(Pixel coordinate grounding data)
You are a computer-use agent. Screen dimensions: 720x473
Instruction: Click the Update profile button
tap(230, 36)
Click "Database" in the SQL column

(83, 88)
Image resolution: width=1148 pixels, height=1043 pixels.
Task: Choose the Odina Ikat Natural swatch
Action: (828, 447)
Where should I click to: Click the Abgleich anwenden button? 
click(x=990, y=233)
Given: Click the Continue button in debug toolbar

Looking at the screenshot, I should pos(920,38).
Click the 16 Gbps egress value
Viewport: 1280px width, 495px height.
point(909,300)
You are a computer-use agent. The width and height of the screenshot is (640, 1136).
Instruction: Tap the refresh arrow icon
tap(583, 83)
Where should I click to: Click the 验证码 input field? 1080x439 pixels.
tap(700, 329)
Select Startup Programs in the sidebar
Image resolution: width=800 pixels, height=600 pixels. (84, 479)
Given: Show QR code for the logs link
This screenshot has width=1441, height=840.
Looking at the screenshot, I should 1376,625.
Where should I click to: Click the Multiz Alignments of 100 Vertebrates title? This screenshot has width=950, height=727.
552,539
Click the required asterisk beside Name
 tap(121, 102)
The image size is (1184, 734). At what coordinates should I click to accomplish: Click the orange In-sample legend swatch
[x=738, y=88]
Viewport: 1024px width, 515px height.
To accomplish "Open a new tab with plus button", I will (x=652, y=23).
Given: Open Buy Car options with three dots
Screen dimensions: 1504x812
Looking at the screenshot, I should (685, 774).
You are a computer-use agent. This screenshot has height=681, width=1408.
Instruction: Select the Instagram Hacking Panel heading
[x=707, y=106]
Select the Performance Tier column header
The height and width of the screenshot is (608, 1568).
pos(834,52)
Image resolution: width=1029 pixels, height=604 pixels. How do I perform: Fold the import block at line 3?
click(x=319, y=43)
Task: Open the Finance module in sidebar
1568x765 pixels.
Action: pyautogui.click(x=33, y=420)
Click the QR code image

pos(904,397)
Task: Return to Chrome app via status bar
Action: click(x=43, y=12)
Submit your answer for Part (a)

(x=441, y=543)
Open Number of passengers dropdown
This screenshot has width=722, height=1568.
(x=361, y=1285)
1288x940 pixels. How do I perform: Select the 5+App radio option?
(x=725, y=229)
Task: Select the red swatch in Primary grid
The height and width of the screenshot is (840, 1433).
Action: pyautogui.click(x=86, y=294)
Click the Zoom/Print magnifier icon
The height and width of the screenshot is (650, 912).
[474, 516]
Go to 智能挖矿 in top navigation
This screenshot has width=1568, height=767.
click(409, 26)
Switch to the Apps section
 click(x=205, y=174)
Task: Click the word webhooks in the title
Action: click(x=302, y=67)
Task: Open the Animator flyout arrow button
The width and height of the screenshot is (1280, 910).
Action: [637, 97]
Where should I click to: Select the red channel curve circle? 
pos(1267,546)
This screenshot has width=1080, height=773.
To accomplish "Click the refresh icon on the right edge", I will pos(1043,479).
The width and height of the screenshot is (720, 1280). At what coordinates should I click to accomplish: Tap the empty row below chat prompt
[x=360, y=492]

How to complete this task →
Copy each line of the entries exactly.

Exercise response →
You are a computer-use agent. Screen dimensions: 720x473
Instruction: Click the Update profile button
tap(230, 36)
Click "Database" in the SQL column

(83, 88)
Image resolution: width=1148 pixels, height=1043 pixels.
Task: Choose the Odina Ikat Natural swatch
Action: (828, 447)
Where should I click to: Click the Abgleich anwenden button? 
click(x=990, y=233)
Given: Click the Continue button in debug toolbar

Looking at the screenshot, I should pos(920,38).
Click the 16 Gbps egress value
Viewport: 1280px width, 495px height.
point(909,300)
You are a computer-use agent. The width and height of the screenshot is (640, 1136).
Instruction: Tap the refresh arrow icon
tap(583, 83)
Where should I click to: Click the 验证码 input field? 1080x439 pixels.
tap(700, 329)
Select Startup Programs in the sidebar
Image resolution: width=800 pixels, height=600 pixels. (84, 479)
Given: Show QR code for the logs link
This screenshot has width=1441, height=840.
Looking at the screenshot, I should 1376,625.
Where should I click to: Click the Multiz Alignments of 100 Vertebrates title? This screenshot has width=950, height=727.
552,539
Click the required asterisk beside Name
 tap(121, 102)
The image size is (1184, 734). At what coordinates should I click to accomplish: Click the orange In-sample legend swatch
[x=738, y=88]
Viewport: 1024px width, 515px height.
To accomplish "Open a new tab with plus button", I will (x=652, y=23).
Given: Open Buy Car options with three dots
Screen dimensions: 1504x812
Looking at the screenshot, I should (685, 774).
You are a computer-use agent. This screenshot has height=681, width=1408.
Instruction: Select the Instagram Hacking Panel heading
[x=707, y=106]
Select the Performance Tier column header
The height and width of the screenshot is (608, 1568).
pos(834,52)
Image resolution: width=1029 pixels, height=604 pixels. How do I perform: Fold the import block at line 3?
click(x=319, y=43)
Task: Open the Finance module in sidebar
1568x765 pixels.
Action: pyautogui.click(x=33, y=420)
Click the QR code image

pos(904,397)
Task: Return to Chrome app via status bar
Action: click(x=43, y=12)
Submit your answer for Part (a)

(x=441, y=543)
Open Number of passengers dropdown
This screenshot has width=722, height=1568.
(x=361, y=1285)
1288x940 pixels. How do I perform: Select the 5+App radio option?
(x=725, y=229)
Task: Select the red swatch in Primary grid
The height and width of the screenshot is (840, 1433).
Action: pyautogui.click(x=86, y=294)
Click the Zoom/Print magnifier icon
The height and width of the screenshot is (650, 912).
[474, 516]
Go to 智能挖矿 in top navigation
This screenshot has width=1568, height=767.
click(409, 26)
Switch to the Apps section
 click(x=205, y=174)
Task: Click the word webhooks in the title
Action: click(x=302, y=67)
Task: Open the Animator flyout arrow button
The width and height of the screenshot is (1280, 910).
Action: [637, 97]
Where should I click to: Select the red channel curve circle? 
pos(1267,546)
This screenshot has width=1080, height=773.
To accomplish "Click the refresh icon on the right edge", I will pos(1043,479).
The width and height of the screenshot is (720, 1280). At what coordinates should I click to accomplish: Tap the empty row below chat prompt
[x=360, y=492]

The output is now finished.